It will be readily understood by other readers that, as the limits
assigned to this paper permit the insertion of but a small part of the
material already collected and of the notes of study made upon
that accumulation, it can only show the general scope of the work
undertaken, and not its accomplishment. Such extracts from the
collection have been selected as were regarded as most illustrative,
and they are preceded by a discussion perhaps sufficient to be
suggestive, though by no means exhaustive, and designed to be for
popular, rather than for scientific use. In short, the direction to
submit a progress-report and not a monograph has been complied with.
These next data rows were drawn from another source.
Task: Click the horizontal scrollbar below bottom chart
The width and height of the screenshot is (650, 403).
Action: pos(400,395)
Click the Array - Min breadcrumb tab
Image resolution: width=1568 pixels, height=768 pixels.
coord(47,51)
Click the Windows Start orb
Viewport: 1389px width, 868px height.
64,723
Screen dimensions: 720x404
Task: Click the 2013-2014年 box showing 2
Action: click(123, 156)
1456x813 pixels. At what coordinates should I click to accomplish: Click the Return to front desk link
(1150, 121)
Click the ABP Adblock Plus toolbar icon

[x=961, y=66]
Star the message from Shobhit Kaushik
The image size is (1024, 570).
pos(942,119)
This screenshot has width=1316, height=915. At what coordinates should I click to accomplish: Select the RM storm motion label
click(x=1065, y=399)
DIVISIONS OF GESTURE SPEECH.

These are corporeal motion and facial expression. An attempt has been
made by some writers to discuss these general divisions separately,
and its success would be practically convenient if it were always
understood that their connection is so intimate that they can never
be altogether severed. A play of feature, whether instinctive or
voluntary, accentuates and qualifies all motions intended to serve
as signs, and strong instinctive facial expression is generally
accompanied by action of the body or some of its members. But, so
far as a distinction can be made, expressions of the features are the
result of emotional, and corporeal gestures, of intellectual action.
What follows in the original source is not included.